COS 103-3
Do host stress hormones mediate individual variation in resistance and tolerance?

Thursday, August 13, 2015: 8:40 AM
323, Baltimore Convention Center
Laura A. Schoenle, Biological Sciences, Virginia Tech
Alana M. Dudek, Biological Sciences, Virginia Tech
Sophie Gong, Biology, Queen's University
Allyshia Van Tol, Biology, Queen's University
Nicole M. Weinstein, Biomedical Sciences & Pathobiology, Virginia Tech
Ignacio T. Moore, Biological Sciences, Virginia Tech
Fran Bonier, Biological Sciences, Virginia Tech, Biology, Queen's University
Background/Question/Methods

When faced with a parasitic infection, individuals can either resist by reducing their parasite burden and/or tolerate by minimizing the fitness costs of infection. The optimal investment in each strategy might change across life history stages or with an individual’s physiological condition. Therefore, understanding host-parasite interactions requires assessing both among and within individual variation in resistance and tolerance. Glucocorticoids are steroid hormones that mediate responses to environmental challenges, life history trade-offs, and immune responsiveness in all vertebrates. Thus, glucocorticoids might also facilitate changes in resistance and tolerance that align with shifts in life history stage or condition. To test this hypothesis, we (1) measured resistance and tolerance to avian malaria parasites (Plasmodium and Haemoproteus spp.) and glucocorticoid levels in free-living red-winged blackbirds (Agelaius phoeniceus), and (2) conducted a pilot study in which we experimentally increased glucocorticoid levels in captive red-winged blackbirds and assessed changes in resistance and tolerance.

Results/Conclusions

Free-living red-winged blackbirds with higher levels of glucocorticoids were more tolerant of avian malaria than individuals with lower glucocorticoids.
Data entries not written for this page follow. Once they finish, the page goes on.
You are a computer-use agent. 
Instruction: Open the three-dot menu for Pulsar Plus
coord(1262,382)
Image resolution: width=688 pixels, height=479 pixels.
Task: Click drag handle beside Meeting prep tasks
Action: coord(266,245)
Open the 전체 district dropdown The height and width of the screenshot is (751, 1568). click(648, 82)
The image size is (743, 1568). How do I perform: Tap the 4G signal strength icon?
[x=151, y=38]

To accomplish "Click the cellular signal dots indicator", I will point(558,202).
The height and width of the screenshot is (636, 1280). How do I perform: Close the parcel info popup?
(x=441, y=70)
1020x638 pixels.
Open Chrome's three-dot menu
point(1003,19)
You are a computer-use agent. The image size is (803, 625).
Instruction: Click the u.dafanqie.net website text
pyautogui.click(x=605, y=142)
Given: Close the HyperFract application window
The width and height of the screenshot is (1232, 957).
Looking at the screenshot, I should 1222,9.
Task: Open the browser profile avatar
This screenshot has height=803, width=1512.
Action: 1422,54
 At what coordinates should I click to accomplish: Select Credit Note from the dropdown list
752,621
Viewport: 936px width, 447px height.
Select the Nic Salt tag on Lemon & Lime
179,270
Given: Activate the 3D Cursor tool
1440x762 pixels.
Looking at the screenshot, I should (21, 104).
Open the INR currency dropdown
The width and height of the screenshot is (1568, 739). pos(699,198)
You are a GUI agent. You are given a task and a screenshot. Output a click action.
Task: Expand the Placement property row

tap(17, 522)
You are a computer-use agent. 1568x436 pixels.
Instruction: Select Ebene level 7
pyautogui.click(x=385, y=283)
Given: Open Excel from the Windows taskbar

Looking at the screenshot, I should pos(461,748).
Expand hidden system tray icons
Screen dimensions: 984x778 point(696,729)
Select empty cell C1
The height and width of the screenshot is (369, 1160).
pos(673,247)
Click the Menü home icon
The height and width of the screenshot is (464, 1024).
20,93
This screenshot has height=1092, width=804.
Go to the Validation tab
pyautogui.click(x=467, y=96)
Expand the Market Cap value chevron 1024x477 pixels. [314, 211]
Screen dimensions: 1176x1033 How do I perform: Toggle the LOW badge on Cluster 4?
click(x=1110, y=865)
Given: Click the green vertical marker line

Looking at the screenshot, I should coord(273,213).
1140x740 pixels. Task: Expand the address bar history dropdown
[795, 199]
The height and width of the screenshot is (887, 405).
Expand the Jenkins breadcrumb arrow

However, we found no evidence for a relationship between glucocorticoid levels and resistance. Preliminary results suggest that experimental elevation of glucocorticoid levels in captive red-winged blackbirds might change both resistance and tolerance to avian malaria. Long-term elevation of glucocorticoids frequently suppresses the inflammatory actions of the immune response. Across multiple host species, many of the pathologies associated with malaria infection are attributed to immunopathology, rather than directly to the parasites. Thus, we would expect the immunosuppressive actions of glucocorticoids to decrease resistance but increase tolerance to parasite infection. Our results suggest that this may indeed be the case.